## Excerpted text
If the unrepentent sinner, unshriven and without a firm purpose of amendment, can officially be admitted to Holy Communion, it’s game over for discipline in the Church.  It’s over for authoritative teaching on faith and morals.

If Christ was wrong about marriage and divorce, then He isn’t God and everything we are doing is pointless and idolatrous.

In the Catholic Herald:

There’s a movement to undermine Catholic morality – Communion is just the start
by Ed Condon

Modern-day Pharisees are trying to get round the Church’s teaching on objective right and wrong. Their next target? Humanae Vitae [It’s always about sex, isn’t it.]

I am going to risk a prediction: 2018 will be the year we see an end to the fighting over Amoris Laetitia.

This might seem rather presumptuous, given that just this week five bishops [Kazakhs + 2 Italians – and now Card. Pujats.] have underscored the Church’s traditional teaching on the reception of Communion by the divorced and remarried. The bishops’ statement is a positive delight to read for its clarity of thought and expression – especially after some of the tortured sophistries we have had to endure of late.

The document unflinchingly reminds us that some things are just wrong, and no amount of personal reflection or mitigating circumstances can change that.

Seeming to address directly the various interpretations of that single contentious footnote in Amoris Laetitia (the one Pope Francis cannot remember), the five bishops quote St John Paul II: “The confusion created in the conscience of many faithful by the differences of opinions and teachings … about serious and delicate questions of Christian morals, ends up by diminishing the true sense of sin almost to the point of eliminating it.” This describes all too well the results, and I would say the intentions, of many of the opaque and tendentious “pastoral” guidelines which have followed Amoris Laetitia.

The doctrinal errors in interpreting Amoris Laetitia are part of a serious movement afoot in the Church to undermine her clarity of thought and expression on the moral order, especially regarding marriage, sexuality and personal conscience. What drives this movement? Let’s be clear: it has nothing to do with helping divorced and remarried Catholics. [Exactly.] Those of us who work in marriage tribunals, where canonists and priests have more contact with such couples on a daily basis than most working in bishops’ conferences have in a year, can tell you that the divorced and remarried are, in the vast majority of cases, desperately seeking clarity from the Church, not to be told to “do whatever they think is right.”  [That’s why this push of false “mercy” without truth is destructive and evil.]

Those so vocally opposing a “legalistic” approach, in which some things are objectively right or wrong, show themselves to be a peculiar kind of Pharisee. The law of the Church, including canon law, is made up of Divine Law, which no power on earth can change, and ecclesiastical law, which the Church promulgates on her own authority to better help the faithful understand their situation, live in accord with Divine Law and, ultimately, get to heaven.  [Remember: If Christ is wrong, then he isn’t God, we are all idolatrous, and the Eucharist really is just what it is more and more becoming in the eyes of the poorly catechized and their “pastors” who don’t shepherd them: the white thing they put in my hand before we sing the song – my token that I am okay just as I am.]

Contrast this with many of the “interpretations” of Amoris Laetitia which call for the divorced and remarried to be admitted to Communion, even if they are living as husband and wife. Some are arguing that canon law can be twisted to vindicate a person’s situation through their desire for it to be different, even if they have no intention to change it. Essentially, as long as someone wishes they were really married, or wishes they were able to live according to the truth that they are not, that is close enough.

## Element and text location data
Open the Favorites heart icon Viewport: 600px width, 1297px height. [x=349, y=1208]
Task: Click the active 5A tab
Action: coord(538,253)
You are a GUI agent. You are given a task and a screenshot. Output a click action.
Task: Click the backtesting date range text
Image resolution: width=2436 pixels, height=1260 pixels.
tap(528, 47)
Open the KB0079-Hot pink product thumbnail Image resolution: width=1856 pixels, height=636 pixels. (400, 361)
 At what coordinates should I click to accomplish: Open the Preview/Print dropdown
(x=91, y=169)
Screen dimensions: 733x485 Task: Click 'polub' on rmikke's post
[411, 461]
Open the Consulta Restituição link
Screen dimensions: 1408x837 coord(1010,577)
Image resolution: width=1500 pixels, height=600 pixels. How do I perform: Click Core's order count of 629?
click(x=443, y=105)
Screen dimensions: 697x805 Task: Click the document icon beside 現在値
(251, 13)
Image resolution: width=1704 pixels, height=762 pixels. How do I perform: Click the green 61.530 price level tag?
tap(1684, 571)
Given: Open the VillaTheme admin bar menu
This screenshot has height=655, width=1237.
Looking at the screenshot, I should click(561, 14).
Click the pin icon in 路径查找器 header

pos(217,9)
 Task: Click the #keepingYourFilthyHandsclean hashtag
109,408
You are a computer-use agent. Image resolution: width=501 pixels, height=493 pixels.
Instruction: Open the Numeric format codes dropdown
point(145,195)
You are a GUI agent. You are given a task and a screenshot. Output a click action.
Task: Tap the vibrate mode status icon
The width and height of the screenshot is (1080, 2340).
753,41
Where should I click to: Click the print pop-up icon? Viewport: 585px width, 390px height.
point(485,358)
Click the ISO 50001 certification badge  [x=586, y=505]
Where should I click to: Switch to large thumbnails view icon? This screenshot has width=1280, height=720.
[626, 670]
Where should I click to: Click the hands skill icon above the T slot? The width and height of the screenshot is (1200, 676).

## Set task 1
Retype the commentary on Amoris Laetitia word for word, beginning at "If Christ was" and ending after "over Amoris Laetitia.".
## Set task 2
Continue the commentary on Amoris Laetitia and Communion for the divorced and remarried, picking up after its last sentence.

## Result 1
If Christ was wrong about marriage and divorce, then He isn’t God and everything we are doing is pointless and idolatrous.

In the Catholic Herald:

There’s a movement to undermine Catholic morality – Communion is just the start
by Ed Condon

Modern-day Pharisees are trying to get round the Church’s teaching on objective right and wrong. Their next target? Humanae Vitae [It’s always about sex, isn’t it.]

I am going to risk a prediction: 2018 will be the year we see an end to the fighting over Amoris Laetitia.

## Result 2
It is a nonsense solution which, even if it could technically be argued to satisfy ecclesiastical law (which it does not), would do nothing to change the Divine Law regarding the sinfulness of living with someone who isn’t your husband or wife as if they were. Those who think it could, do so from a dangerously flawed and warped legalistic mentality, one which thinks that the Church makes laws, and we get to heaven by following them. In fact, the Church uses law as a means of guiding us towards God’s truth, not reinventing it. Canon law is a tool, not a means of salvation. It is a light for our steps. Those using tortured philosophical and legal rationales to justify what the Church knows and says to be wrong are marking out a very different path, with a different destination.  [Ironically, the antinomians who label the faithful as “legalistic” are the real legalists.]

The push for a change, or “development,” in Church teaching regarding the divorced and remarried has much wider implications. The real goal is to spin the Church into an abdication of her objective and absolute moral authority, especially in the realm of human sexuality. [It’s always about sex, isn’t it.  And that means that, in the long run, it’s about more ways to abuse women.] The language of “personal conscience” is being used to dress up the grave evil of moral relativism. Those fighting for it are the remnant and inheritors of the liberal generation of the 60s and 70s.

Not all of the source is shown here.